UNIVERSAL LIFE – Flexible premium, two-part contract containing renewable term insurance and a cash value account that generally earns interest at a higher rate than a traditional policy. The interest rate varies. Premiums are deposited in the cash value accounts after the company deducts its fee and a monthly cost for the term coverage.
URGENT CARE– Urgent care is appropriate when a medical urgency arises which necessitates immediate care, but has not reached the level of extreme emergency. Most managed care plans require you to seek urgent care at a participating urgent care facility or hospital.
USUAL, CUSTOMARY AND REASONABLE FEE – An amount customarily charged for or covered for similar services and supplies which are medically necessary, recommended by a doctor or required for treatment.
VARIABLE ANNUITIZATION – The act of converting a variable annuity from the accumulation phase to the payout phase.
VARIABLE LIFE INSURANCE – A form of life insurance whose face value fluctuates depending upon the value of the dollar, securities or other equity products supporting the policy at the time payment is due.
VARIABLE UNIVERSAL LIFE INSURANCE – A combination of the features of variable life insurance and universal life insurance under the same contract.
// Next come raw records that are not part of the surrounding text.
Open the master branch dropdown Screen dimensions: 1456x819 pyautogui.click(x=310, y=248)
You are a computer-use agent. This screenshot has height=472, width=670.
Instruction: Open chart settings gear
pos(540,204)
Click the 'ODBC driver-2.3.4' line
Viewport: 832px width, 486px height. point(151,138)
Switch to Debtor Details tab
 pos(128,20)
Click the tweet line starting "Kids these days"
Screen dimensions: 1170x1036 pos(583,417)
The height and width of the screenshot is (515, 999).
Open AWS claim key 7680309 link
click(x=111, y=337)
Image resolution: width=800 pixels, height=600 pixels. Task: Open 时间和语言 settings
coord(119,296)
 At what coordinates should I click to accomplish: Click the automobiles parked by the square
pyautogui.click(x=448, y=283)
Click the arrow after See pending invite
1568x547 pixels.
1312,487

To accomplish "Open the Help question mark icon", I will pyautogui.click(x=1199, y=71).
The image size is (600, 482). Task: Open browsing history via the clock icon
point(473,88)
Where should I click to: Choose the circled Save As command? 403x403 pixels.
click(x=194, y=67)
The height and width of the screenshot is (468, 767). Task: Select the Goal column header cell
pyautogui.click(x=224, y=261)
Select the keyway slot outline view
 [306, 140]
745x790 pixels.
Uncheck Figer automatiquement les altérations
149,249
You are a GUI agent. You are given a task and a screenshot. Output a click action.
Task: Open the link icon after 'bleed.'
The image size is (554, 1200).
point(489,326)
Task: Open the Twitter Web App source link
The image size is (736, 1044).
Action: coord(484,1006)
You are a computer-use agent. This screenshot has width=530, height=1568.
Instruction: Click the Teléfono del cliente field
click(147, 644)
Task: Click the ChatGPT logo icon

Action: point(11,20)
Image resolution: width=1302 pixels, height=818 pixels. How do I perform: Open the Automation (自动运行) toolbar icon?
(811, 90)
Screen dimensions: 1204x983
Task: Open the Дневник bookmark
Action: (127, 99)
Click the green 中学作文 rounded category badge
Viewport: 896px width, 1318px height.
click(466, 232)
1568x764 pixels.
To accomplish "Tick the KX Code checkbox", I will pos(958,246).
Benefits are variable based on the value of underlying equity investments, and premiums and benefits are adjustable at the option of the policyholder.
WAITING PERIOD – The time which must pass after filing a claim before policyholder can collect insurance benefits. Also known as “elimination period.”
WAIVER – An agreement attached to a policy which exempts from coverage certain disabilities or injuries that otherwise would be covered by the policy.
WAIVER OF PREMIUM – A provision in some insurance contracts which enables an insurance company to waive the collection of premiums while keeping the policy in force if the policyholder becomes unable to work because of an accident or injury. The waiver of premium for disability remains in effect as long as the insured is disabled.
WHOLE LIFE INSURANCE – Life insurance which might be kept in force for a person’s whole life and which pays a benefit upon the person’s death, whenever that might be.
WORKERS COMPENSATION INSURANCE – As a business onwer if you have employees then by law you must have workers compensation insurance. This provides medical costs, rehabilitation expenses, and lost wages to employees injured while on the job. The cost of this insurance depends on the dangers associated with the type of work. An important section of this coverage is Employer Liability. This covers you as the employer for a lawsuit claiming their injuries were the result of your negligence.